Somewhere below is a line with "Click ASXN logo above Proportion chart" and, later, a line with "Image resolution: width=1568"; repeat those two lines and all the lines between them, exactly as they are.

───── Information supplied

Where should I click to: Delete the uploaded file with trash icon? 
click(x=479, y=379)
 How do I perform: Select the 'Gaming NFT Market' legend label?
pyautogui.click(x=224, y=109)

──────────
───── Information supplied

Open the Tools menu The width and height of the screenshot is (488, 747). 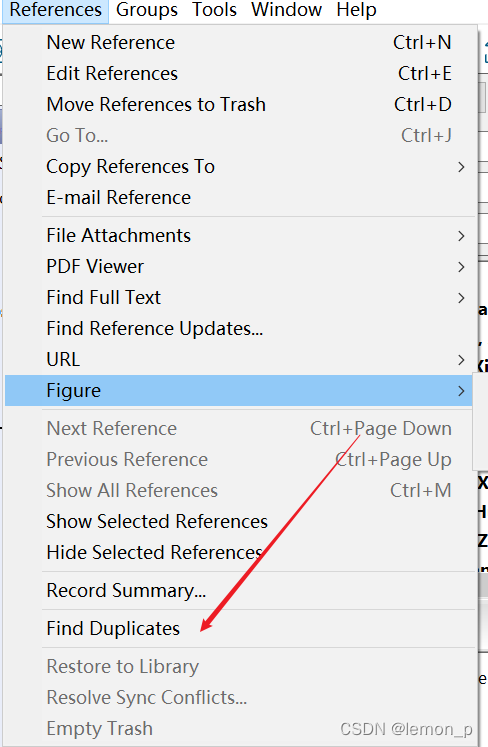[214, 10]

──────────
───── Information supplied

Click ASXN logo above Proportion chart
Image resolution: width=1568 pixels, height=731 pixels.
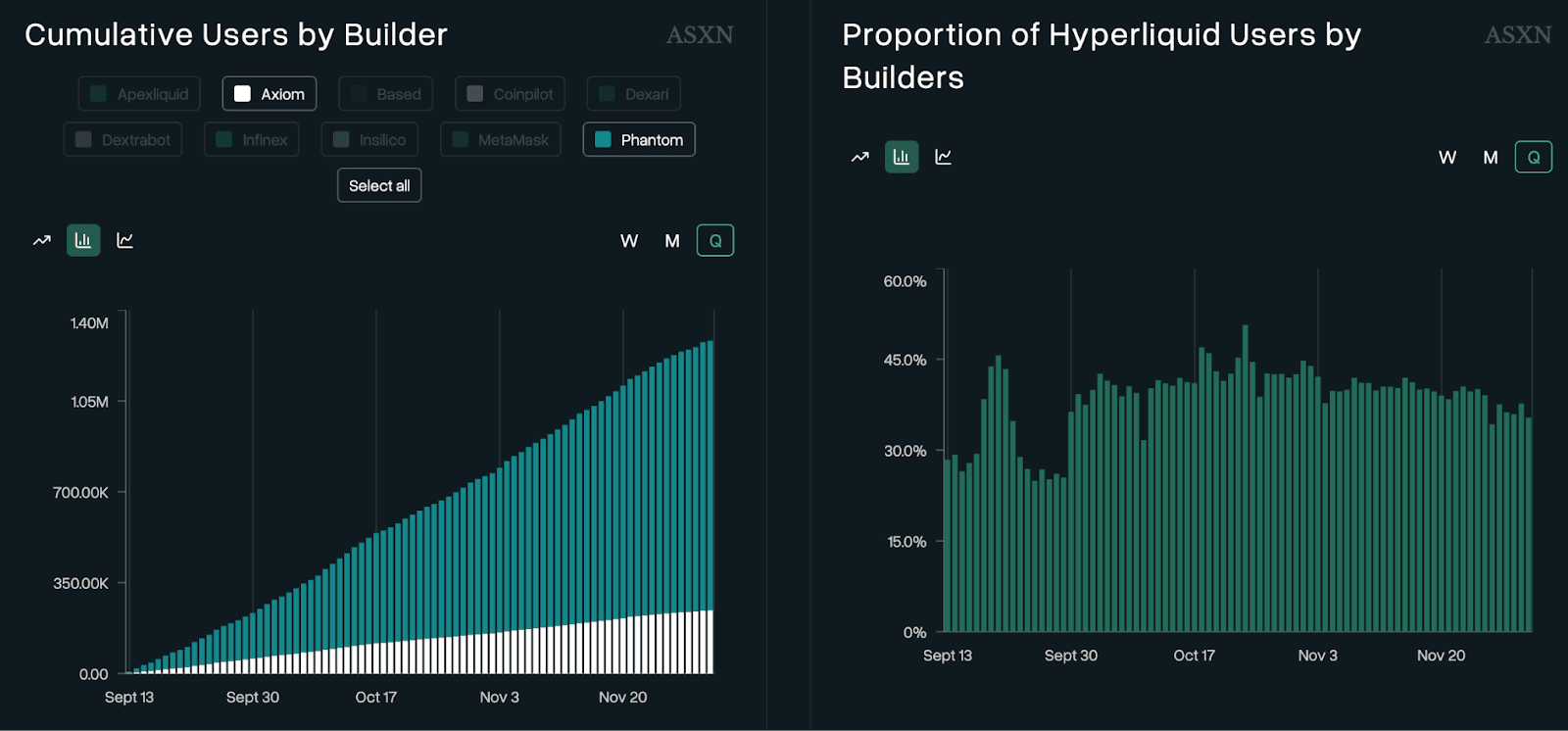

──────────

The answer:
Click ASXN logo above Proportion chart
Image resolution: width=1568 pixels, height=731 pixels.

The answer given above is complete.